Passage provided:
++++++++
THE ORIGIN AND PHENOTYPING OF EXTRACELLULAR VESICLES
Author: Nanofcm Date: November 25, 2021
Extracellular vesicles (EVs, 40~1,000 nm) are nanoscale membrane vesicles secreted by almost all cell types to mediate intercellular communication. EVs are typically divided into two sub-categories based on their biogenesiss. Large EVs (200~1,000 nm) are vesicles that pinch off the surface of the plasma membrane directly. Small EVs (40~200 nm) have an endosomal origin. Owing to their increasingly recognized functions in cellular homoeostasis, infection propagation, cancer development, cardiovascular diseases and immune response., these small vesicles have stimulated considerable scientific and clinical interest. In order to streamline the development of the EV field, the research community has established a set of rules describing best practices for every aspects of extracellular vesicle production, isolation, purification, and characterization. The guidelines, called, MISEV, are regularly updated to reflect constant developments in the knowledge of EVs.
++++++++
Record set:

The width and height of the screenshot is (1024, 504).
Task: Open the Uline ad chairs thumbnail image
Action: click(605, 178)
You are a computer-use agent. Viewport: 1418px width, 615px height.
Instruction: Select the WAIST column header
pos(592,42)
++++++++
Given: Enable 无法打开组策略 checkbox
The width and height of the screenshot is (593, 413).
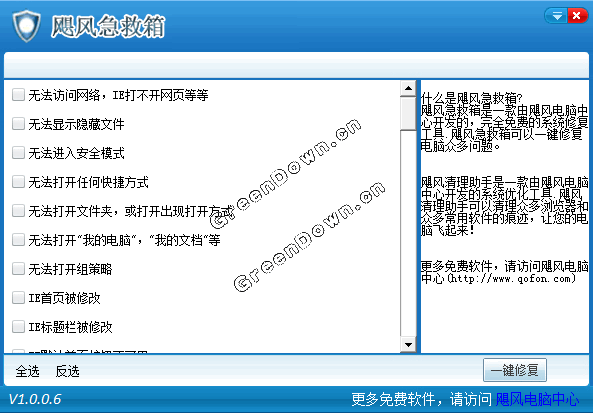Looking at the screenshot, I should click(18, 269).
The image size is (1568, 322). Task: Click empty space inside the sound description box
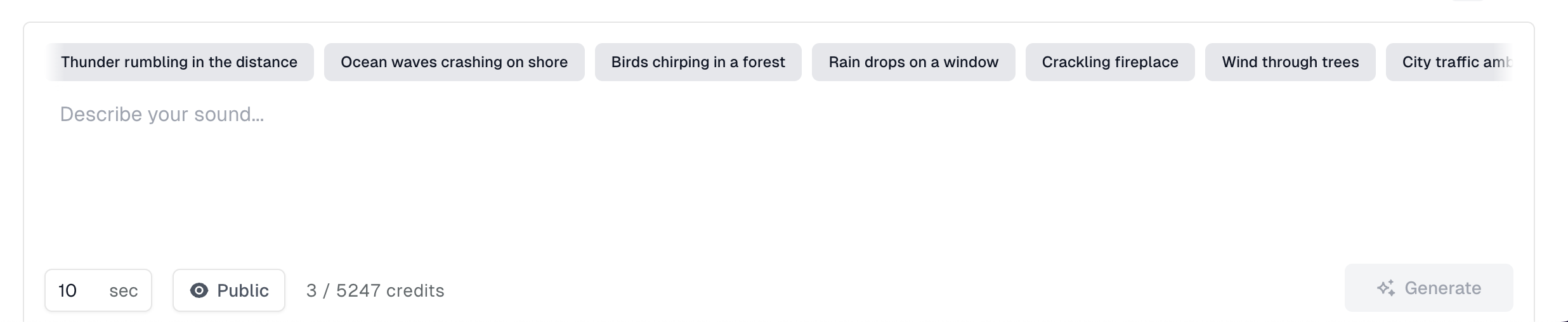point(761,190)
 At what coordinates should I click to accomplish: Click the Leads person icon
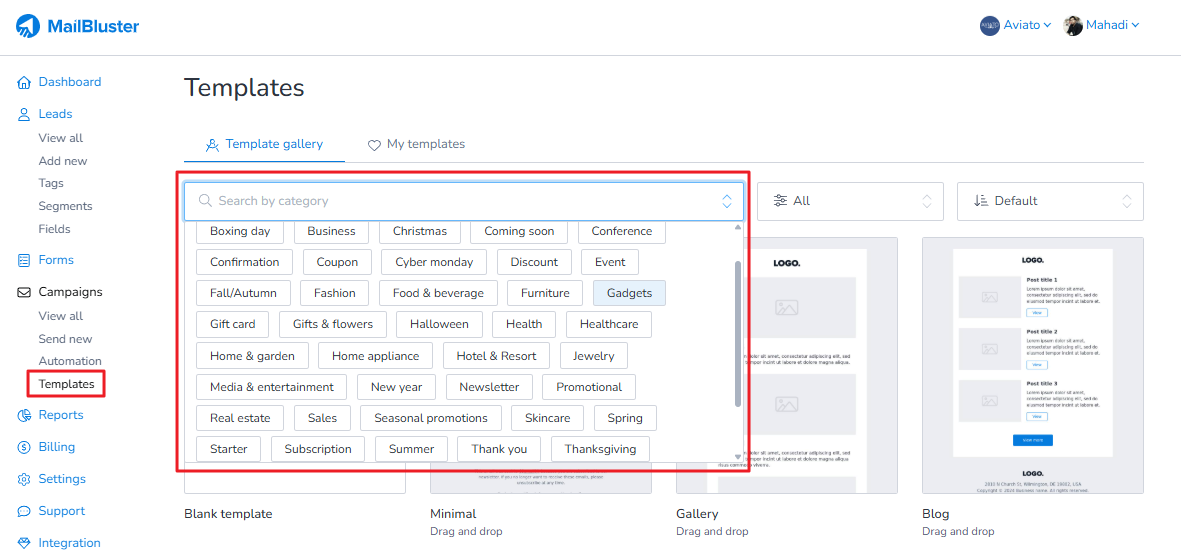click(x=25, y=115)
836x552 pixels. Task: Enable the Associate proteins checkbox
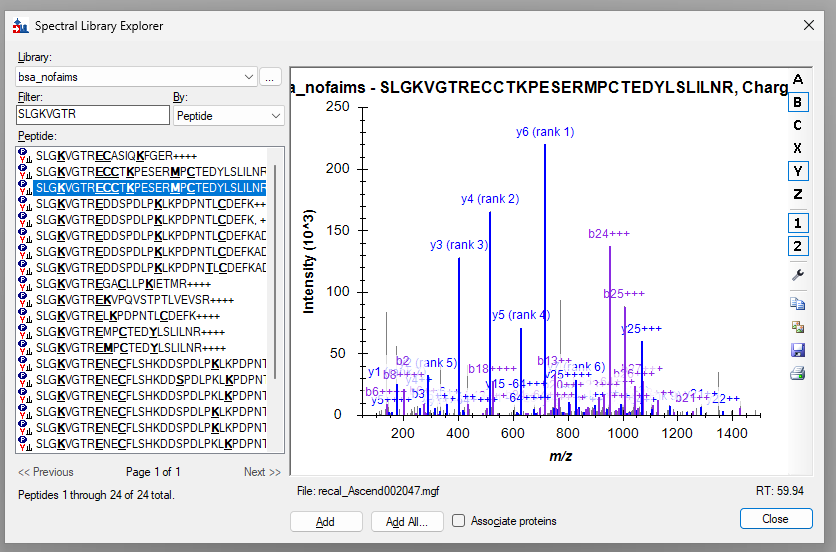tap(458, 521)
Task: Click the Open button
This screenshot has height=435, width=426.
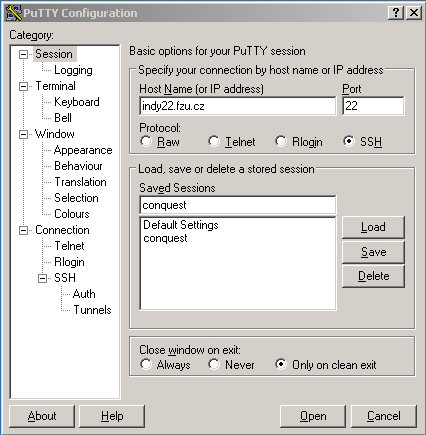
++++++++
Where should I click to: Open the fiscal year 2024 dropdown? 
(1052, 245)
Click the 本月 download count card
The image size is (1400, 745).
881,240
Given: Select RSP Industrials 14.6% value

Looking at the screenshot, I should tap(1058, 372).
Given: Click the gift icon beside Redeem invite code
++++++++
Activities:
- 1) The extracellular vesicle passage names the areas in which small EVs have increasingly recognized functions. List every one of these areas.
- 2) Write the next part of the extracellular vesicle passage, picking up after its closing sentence about the MISEV guidelines.

Responses to the tasks:
- 1)
- Cellular homoeostasis
- Infection propagation
- Cancer development
- Cardiovascular diseases
- Immune response

- 2)
In addition, EVs also opens new frontiers for modern therapies, which can be divided into two main categories: regenerative therapy by using EVs originated from mesenchymal stem cells (MSCs) and EV-based drug delivery systems. Since 2015, global revenues of EV-based diagnostics and therapies have increased rapidly. In 2016, Exosome Diagnostics Inc. launched the cancer diagnostic product ExoDx Prostate (IntelliScore) (EPI), the world’s first noninvasive liquid biopsy diagnostic conducted on EVs isolated from urine. However, the whole industry remains in its infancy, with no EV-based therapeutic agents currently available. Aegle Therapeutics (Woburn, US) announced the FDA has cleared its first Investigational New Drug (IND) application to initiate an EV clinical trial in severe second degree burn patients. For EV-based drug delivery, three products (exoIL-12, exoSTING and exoASO-STAT6) developed by Codiak Biosciences Inc. (Cambridge, US) have already received IND approval.